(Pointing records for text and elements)
============
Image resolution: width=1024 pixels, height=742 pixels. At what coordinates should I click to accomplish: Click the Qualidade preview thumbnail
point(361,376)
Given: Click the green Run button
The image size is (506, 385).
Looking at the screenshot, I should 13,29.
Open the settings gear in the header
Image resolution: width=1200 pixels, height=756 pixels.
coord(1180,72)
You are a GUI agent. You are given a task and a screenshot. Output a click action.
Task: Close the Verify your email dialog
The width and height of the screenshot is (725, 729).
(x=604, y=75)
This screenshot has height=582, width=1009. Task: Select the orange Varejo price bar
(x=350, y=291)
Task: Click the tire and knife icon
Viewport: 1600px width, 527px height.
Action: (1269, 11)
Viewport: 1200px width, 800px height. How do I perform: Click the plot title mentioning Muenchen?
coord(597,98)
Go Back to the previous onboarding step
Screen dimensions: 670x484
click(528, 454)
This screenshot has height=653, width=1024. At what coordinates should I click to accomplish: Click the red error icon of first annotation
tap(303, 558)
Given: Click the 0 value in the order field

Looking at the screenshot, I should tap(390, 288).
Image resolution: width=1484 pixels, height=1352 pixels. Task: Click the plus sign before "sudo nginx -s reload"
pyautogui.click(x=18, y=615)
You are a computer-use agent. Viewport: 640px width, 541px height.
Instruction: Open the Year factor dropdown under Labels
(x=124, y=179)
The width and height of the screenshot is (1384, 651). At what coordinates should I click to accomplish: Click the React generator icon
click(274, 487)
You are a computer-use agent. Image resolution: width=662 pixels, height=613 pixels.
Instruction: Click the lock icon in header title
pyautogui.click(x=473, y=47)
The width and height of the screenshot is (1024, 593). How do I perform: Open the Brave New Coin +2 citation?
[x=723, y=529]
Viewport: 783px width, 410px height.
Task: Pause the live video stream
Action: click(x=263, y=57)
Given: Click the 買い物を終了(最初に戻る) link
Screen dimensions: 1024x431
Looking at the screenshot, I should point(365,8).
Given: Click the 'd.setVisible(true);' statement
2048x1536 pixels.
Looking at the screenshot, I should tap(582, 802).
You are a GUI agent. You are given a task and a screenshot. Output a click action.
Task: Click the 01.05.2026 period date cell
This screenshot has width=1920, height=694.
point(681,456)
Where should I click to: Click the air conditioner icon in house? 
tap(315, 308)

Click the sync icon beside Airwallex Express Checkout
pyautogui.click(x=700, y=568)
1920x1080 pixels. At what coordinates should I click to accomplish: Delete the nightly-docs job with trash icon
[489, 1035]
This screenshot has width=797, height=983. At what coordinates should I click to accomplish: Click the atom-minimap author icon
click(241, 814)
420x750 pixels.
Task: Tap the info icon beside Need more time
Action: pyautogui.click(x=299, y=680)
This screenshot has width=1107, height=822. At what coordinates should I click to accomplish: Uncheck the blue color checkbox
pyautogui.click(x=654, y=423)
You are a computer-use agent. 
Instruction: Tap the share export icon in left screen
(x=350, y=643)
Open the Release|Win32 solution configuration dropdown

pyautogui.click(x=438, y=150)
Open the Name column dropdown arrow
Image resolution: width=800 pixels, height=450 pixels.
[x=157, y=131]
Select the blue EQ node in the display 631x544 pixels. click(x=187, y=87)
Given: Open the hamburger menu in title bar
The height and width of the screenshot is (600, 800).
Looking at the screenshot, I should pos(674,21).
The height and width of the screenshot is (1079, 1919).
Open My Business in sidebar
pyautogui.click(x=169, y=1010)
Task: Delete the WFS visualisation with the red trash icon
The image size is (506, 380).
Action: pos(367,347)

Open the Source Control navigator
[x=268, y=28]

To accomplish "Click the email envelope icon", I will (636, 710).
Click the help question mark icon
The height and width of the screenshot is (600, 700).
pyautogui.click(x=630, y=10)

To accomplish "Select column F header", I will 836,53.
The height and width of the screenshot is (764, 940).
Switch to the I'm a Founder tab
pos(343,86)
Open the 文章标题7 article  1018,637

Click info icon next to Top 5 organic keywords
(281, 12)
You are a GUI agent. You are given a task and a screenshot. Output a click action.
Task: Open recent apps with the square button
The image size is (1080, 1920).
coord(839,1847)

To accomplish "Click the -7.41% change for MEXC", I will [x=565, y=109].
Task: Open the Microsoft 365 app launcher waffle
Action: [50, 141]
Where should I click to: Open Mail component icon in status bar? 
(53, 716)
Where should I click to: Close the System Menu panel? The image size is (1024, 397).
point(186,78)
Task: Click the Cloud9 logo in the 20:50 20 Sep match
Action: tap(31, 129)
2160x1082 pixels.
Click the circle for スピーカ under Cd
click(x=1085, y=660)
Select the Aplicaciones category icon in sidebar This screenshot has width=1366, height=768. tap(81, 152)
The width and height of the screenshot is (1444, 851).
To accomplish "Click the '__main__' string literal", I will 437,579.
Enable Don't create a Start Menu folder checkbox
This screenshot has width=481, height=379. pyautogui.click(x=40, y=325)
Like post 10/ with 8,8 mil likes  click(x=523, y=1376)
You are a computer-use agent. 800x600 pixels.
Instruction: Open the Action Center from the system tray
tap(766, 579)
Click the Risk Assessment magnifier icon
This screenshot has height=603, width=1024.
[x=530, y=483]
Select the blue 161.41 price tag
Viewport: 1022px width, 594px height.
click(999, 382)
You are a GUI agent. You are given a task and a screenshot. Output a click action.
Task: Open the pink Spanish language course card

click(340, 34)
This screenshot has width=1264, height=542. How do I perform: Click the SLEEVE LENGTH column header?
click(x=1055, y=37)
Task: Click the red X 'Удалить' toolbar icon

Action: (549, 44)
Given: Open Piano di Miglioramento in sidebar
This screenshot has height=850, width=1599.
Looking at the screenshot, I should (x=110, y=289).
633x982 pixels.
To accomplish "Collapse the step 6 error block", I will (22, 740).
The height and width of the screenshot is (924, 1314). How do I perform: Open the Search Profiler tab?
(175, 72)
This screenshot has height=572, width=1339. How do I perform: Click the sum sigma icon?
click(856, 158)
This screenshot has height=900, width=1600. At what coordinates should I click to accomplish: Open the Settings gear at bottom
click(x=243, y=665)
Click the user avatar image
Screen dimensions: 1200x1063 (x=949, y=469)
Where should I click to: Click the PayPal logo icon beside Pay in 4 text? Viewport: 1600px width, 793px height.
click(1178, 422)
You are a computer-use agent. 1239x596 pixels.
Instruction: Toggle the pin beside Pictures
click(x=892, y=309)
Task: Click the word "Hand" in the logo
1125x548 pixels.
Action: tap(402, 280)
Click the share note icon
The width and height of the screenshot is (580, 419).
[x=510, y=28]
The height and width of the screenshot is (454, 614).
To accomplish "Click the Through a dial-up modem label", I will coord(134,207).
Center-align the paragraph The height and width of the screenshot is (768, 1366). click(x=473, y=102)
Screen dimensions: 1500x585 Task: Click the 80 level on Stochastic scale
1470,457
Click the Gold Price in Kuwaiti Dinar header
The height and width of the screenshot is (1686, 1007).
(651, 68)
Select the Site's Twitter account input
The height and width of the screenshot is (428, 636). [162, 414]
============
**What is needed:** Could you rewrite the records from the line containing "Where should I click to: Click the PayPal" through the line containing "Center-align the paragraph", replacing "share note icon" with "edit note icon" and keeping everything else unchanged?

**Worked answer:**
Where should I click to: Click the PayPal logo icon beside Pay in 4 text? Viewport: 1600px width, 793px height.
click(1178, 422)
You are a computer-use agent. 1239x596 pixels.
Instruction: Toggle the pin beside Pictures
click(x=892, y=309)
Task: Click the word "Hand" in the logo
1125x548 pixels.
Action: tap(402, 280)
Click the edit note icon
The width and height of the screenshot is (580, 419).
[x=510, y=28]
The height and width of the screenshot is (454, 614).
To accomplish "Click the Through a dial-up modem label", I will coord(134,207).
Center-align the paragraph The height and width of the screenshot is (768, 1366). click(x=473, y=102)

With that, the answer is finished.